Deux ensembles alternent dans le livre, l’un formé de proses sur les jours de la semaine (dimanche, lundi, etc.), chacun caractérisé par une météo particulière. L’autre, constitué de vers libres, est plutôt lié aux faits et gestes du "je" présent ; chaque pièce est titrée "Résidence à C [Cambridge]", sauf la dernière, "Porchevers" (après "samedi"), et le livre s’achève par une "Introduction au Temps". En exergue, une citation de Walter Benjamin oriente la lecture : le temps, la mode et l’architecture « se tiennent dans le cycle du même éternellement, jusqu’à ce que le collectif s’en saisisse dans la vie politique et que l’histoire émerge. » Parler du temps qu’il fait est en effet souvent un moyen d’engager la conversation avec quelqu’un que l’on ne connaît pas, et les conversations entre familiers débutent régulièrement par des considérations sur la couleur du ciel, le froid, etc. Ce caractère social du temps est abordé de manière complexe par Robertson.

   Est d’abord défini un lieu, « ici », qui peut être n’importe où, « Ici il y a des dermes et des manoirs et des mines et des bois et des forêts et des maisons et des rues [etc.] », et s’y installe un "je". Il faut entendre que les ciels et leurs transformations (vocabulaire abondant et précis concernant les nuages), point de départ du discours de la météorologie, sont aussi figure du temps comme durée, support des fictions. Donc, quoi qui puisse être dit la variabilité du ciel (weather) s’appliquera autant à la succession des jours (time), « Les jours s’amoncellent sur nous » : la phrase est reprise plusieurs fois. Le caractère à peu près imprévisible de l’état du ciel et de ce qui se produira au cours des mois accompagne les mouvements du sujet parlant. La description du ciel en tant que telle n’est pas ce qui importe, mais la relation entre les changements observés par celle qui regarde et ce qu’elle vit, ressent.

   L’intrication du temps météorologique et du temps compté est restituée dans la dynamique, fort complexe, du livre.  À la succession des deux ensembles en alternance fait écho constamment la construction, à plusieurs niveaux, d’oppositions de forme A vs B, ou A incompatible avec B ; ainsi, deux noms, ou deux adjectifs : « frais et brillants », « crêté et trouble », etc. Aussi souvent, deux domaines hétérogènes sont en même temps liés et séparés : « Un vent vif ; nous sommes du papier projeté contre la barrière » ; il s’agit le plus souvent de formulations renvoyant à la nature et à la culture, associées et opposées, comme weather et time.

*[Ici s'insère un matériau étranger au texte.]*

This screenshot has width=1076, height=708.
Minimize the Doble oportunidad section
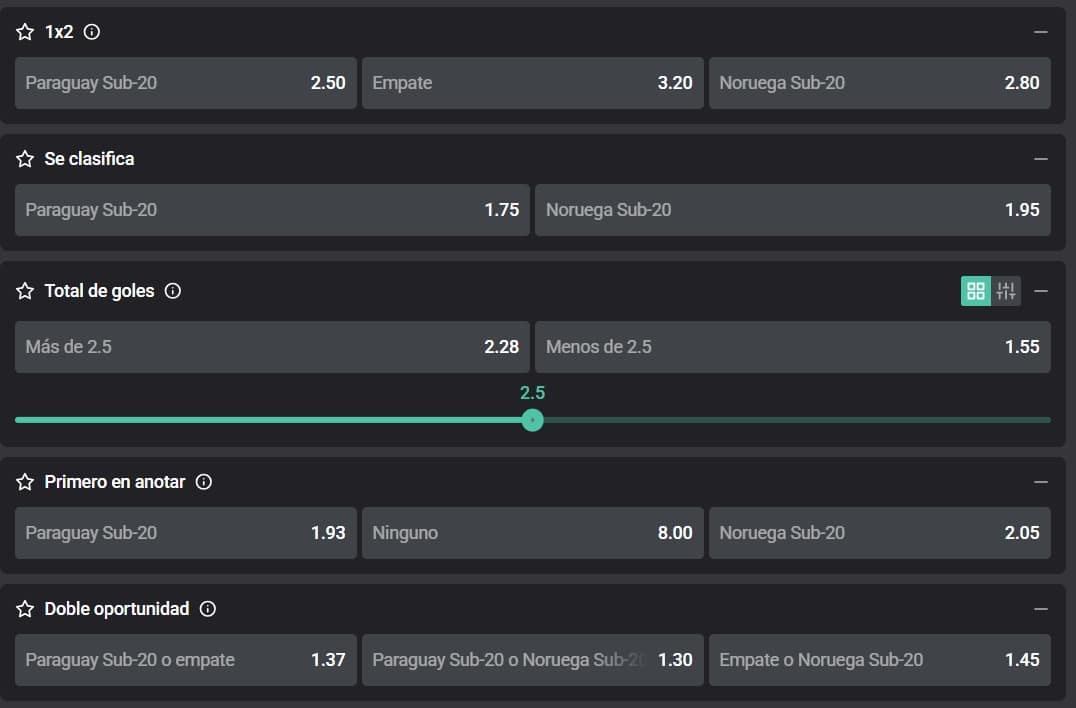1041,609
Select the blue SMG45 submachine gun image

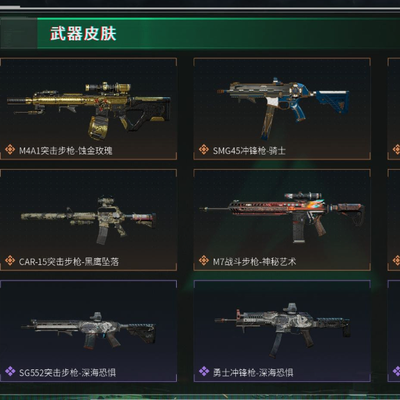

La répétition (A puis B) est également fréquente, tout comme l’accumulation ou la syntaxe brisée, manières également d’exprimer à la fois la diversité du temps météorologique et la complexité du vécu, le réel et l’imaginé. Le choix de la semaine signifie elle-même la possibilité de la répétition, de la reproduction indéfinie — parallèlement, le compte rendu d’une résidence se termine par une virgule : l’inachèvement et l’inachevable.

   L’ensemble des séquences titrées « Résidence à C. », construit autour du "je", n’est pas seulement parallèle aux développements autour du temps, ciel et jour. Outre la présence de la narratrice dans les deux ensembles, d’autres éléments les lient. Quand est relatée la lecture de La bâtarde (de Violette Leduc), lui sont associés des termes relatifs à la météorologie (vent, air) ; par ailleurs la bâtardise, c’est-à-dire l’image d’un temps sans origine, peut être rapprochée d’un passage du premier ensemble constitué d’une interrogation sur des femmes absentes suivie d’une série de prénoms féminins (sans patronyme).

   Il faut louer le travail du traducteur qui restitue la vigueur du texte de Lisa Robertson : c’est le poète Éric Suchère qui est ici à l’œuvre, avec le même bonheur que dans sa traduction de Jack Spicer.